Ese mismo instinto ha hecho eco en los animales salvajes como el jaguar que difícilmente se deja ver durante estas expediciones ya que fueron siglos de cacería a los que se tuvo que enfrentar desarrollando este mecanismo de precaución extrema. Sin embargo, por aire es otro el panorama y las aves siempre revolotean y cantan a nuestro paso.

Los biólogos sostienen que la gran diversidad de ellas se debe a complejos fenómenos de estratificación del lugar. Podemos ver al Martín Pescador, que hasta entonces solamente habíamos observado en los libros de la primaria. El Tucán aparece en technicolor de frente a nosotros y parece no importarle nuestra presencia. Qué magnífico libro de la selva. Los guacamayos y loros agregan más colores a la excelsa paleta de la naturaleza mientras los biólogos hacen notar las diferencias en sus plumajes y en sus moños.

Orquídea tomada de Flickr por Rita Willaert

Orquídea tomada de Flickr por Rita Willaert

Sin darnos cuenta, hemos caminado más de 10 horas y la noche ha llegado al Darién y con ella, todos los miedos del inconsciente colectivo que anuncia la salida de todas y cada una de las especies de la fauna desde las más diminutas –pero no por eso menos amenazantes- hasta las de mayor envergadura y por tanto gran peligrosidad.

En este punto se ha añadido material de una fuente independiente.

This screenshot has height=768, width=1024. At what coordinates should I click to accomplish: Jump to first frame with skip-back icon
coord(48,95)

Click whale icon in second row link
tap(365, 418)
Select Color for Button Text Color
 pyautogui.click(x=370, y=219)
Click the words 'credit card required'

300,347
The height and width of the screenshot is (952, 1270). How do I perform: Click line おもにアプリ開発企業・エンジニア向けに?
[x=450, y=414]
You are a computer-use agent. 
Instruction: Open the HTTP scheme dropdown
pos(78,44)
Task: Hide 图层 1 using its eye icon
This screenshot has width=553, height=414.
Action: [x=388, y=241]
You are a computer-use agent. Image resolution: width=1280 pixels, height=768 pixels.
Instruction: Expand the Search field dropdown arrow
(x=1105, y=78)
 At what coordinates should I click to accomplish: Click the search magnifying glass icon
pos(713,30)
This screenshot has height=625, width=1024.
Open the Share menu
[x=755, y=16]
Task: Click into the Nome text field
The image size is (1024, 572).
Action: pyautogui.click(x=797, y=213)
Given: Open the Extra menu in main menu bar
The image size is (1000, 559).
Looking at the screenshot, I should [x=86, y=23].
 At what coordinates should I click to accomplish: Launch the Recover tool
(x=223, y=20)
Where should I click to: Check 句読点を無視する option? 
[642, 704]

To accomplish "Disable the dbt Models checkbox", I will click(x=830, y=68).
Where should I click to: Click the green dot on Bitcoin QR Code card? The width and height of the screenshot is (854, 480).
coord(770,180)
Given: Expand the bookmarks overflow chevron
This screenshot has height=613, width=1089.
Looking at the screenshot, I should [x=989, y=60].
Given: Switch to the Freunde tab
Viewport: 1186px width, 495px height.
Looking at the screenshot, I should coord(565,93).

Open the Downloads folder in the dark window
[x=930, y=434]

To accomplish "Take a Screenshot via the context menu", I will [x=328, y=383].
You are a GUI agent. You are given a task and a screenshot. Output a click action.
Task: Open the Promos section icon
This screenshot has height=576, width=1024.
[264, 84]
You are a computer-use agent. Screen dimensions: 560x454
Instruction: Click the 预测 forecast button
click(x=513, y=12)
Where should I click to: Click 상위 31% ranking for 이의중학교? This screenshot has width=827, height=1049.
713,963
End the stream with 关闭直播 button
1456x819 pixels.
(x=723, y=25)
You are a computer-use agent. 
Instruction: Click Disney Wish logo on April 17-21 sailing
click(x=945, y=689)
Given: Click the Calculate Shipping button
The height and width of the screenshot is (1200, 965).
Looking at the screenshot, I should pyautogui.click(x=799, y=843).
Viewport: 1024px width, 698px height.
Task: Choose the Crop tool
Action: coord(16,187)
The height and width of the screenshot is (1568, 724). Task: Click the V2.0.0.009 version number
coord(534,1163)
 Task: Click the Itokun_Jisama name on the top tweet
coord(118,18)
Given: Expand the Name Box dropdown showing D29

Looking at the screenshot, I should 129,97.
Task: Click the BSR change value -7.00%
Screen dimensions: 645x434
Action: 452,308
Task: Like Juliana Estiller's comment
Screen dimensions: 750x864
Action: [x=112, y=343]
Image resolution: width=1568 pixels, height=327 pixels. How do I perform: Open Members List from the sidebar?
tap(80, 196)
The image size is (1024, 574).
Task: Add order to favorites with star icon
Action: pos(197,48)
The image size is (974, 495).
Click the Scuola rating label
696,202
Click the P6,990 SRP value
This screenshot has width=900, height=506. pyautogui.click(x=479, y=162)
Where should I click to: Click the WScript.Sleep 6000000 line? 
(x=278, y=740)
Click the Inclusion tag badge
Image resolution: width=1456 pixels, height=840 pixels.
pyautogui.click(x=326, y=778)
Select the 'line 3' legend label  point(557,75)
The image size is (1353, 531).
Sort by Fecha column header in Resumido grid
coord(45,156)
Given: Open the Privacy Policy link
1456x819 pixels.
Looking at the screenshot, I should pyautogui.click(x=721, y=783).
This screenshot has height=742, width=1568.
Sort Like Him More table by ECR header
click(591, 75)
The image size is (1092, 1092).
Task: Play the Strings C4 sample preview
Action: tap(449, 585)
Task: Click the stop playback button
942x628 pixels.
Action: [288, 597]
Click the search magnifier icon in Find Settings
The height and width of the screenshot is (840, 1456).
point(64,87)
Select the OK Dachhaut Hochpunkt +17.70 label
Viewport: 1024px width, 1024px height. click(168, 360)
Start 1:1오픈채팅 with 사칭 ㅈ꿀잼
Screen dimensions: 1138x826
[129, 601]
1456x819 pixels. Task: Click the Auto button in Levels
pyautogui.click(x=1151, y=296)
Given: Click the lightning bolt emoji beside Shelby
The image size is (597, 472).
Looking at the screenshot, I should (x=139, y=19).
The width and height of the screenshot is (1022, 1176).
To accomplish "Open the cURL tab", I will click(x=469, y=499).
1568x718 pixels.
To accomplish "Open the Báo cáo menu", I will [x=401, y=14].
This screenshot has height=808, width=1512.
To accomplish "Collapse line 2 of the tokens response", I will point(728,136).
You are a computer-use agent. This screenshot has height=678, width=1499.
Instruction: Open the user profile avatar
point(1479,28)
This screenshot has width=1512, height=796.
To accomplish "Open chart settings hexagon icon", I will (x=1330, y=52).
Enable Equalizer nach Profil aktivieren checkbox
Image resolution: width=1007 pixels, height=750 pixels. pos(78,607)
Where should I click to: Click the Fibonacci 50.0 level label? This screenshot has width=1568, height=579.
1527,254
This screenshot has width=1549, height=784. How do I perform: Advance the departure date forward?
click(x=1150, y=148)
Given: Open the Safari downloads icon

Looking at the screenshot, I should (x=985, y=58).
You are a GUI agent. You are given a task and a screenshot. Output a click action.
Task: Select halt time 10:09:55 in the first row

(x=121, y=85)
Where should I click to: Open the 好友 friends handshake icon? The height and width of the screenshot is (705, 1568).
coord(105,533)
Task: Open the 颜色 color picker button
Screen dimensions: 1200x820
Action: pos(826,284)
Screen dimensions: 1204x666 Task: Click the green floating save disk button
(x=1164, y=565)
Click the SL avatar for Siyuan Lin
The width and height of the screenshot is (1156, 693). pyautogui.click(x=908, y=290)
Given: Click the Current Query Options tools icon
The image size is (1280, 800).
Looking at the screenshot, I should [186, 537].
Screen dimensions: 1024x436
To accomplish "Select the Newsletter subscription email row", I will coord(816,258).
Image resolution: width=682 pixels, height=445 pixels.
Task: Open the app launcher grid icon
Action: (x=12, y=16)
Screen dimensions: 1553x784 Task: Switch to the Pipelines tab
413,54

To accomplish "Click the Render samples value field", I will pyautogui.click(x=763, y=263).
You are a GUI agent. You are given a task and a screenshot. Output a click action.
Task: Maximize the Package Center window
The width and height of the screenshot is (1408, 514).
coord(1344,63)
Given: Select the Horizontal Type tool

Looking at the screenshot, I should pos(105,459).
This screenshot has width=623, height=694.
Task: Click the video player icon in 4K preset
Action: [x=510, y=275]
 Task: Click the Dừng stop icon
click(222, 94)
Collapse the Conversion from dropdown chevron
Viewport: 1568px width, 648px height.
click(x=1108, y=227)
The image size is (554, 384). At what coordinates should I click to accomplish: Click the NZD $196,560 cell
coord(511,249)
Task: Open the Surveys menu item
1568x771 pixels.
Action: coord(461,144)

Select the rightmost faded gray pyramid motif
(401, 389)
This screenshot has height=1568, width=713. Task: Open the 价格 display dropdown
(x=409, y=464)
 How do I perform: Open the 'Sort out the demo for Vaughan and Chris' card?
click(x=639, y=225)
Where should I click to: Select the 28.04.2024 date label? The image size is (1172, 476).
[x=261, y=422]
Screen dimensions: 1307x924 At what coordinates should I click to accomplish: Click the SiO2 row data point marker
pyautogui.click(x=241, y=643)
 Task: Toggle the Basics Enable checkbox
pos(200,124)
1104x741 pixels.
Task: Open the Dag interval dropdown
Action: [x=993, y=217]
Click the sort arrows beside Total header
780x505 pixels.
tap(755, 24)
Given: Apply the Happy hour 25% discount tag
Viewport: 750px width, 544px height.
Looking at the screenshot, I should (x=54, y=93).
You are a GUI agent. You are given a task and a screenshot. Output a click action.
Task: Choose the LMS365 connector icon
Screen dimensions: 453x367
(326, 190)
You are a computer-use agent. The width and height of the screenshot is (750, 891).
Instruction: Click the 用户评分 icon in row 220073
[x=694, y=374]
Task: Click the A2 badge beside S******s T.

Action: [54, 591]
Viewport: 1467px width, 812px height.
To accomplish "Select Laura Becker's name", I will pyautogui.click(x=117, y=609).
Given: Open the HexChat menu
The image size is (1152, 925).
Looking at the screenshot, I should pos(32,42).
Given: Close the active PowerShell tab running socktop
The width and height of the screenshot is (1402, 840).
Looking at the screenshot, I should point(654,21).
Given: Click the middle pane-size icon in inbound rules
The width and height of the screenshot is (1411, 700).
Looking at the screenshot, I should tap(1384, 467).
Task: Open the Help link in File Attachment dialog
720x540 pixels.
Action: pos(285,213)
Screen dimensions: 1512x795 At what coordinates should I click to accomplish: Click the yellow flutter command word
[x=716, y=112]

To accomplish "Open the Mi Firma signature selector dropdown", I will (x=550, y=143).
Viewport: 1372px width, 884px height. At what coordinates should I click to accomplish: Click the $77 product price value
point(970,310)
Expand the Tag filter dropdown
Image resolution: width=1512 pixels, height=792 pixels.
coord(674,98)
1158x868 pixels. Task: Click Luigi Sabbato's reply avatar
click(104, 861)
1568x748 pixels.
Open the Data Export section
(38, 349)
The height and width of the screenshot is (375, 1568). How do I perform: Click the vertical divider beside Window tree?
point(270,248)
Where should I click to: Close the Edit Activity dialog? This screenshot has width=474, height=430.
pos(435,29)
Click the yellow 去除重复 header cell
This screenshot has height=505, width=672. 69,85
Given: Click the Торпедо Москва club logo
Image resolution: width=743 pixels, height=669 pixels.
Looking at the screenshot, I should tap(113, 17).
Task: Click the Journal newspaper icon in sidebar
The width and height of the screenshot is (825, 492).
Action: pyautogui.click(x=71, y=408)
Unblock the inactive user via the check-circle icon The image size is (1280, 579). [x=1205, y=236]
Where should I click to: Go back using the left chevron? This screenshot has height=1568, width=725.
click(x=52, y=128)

Ahora sí deseamos no toparnos con un jaguar o con la mapana que es una serpiente de la cual se dice que persigue al que se topa con ella. Es hora de montar el campamento lo más pronto posible y aunque no es época de lluvias, el agua no es lo único que cae desde arriba y podríamos recibir el descenso de una tarántula o de otros insectos.

Imagino lo que deben haber sentido los primeros expedicionarios españoles al mando de Balboa, con el rudimento de sus campamentos y la pólvora mojada por las lluvias, con miedo pero decididos a darlo todo por España siguieron avanzando, montando paranoicas guardias, varios de ellos se perdieron y nunca fueron encontrados. La noche trae todo tipo de ruidos que pueden enloquecer a cualquiera que se pierde o desoriente en medio de esta selva. Al día siguiente el viaje continuará y habrá que escalar casi 1000 metros de cordillera para llegar a la otra cordillera. Pero por ahora es momento de descansar.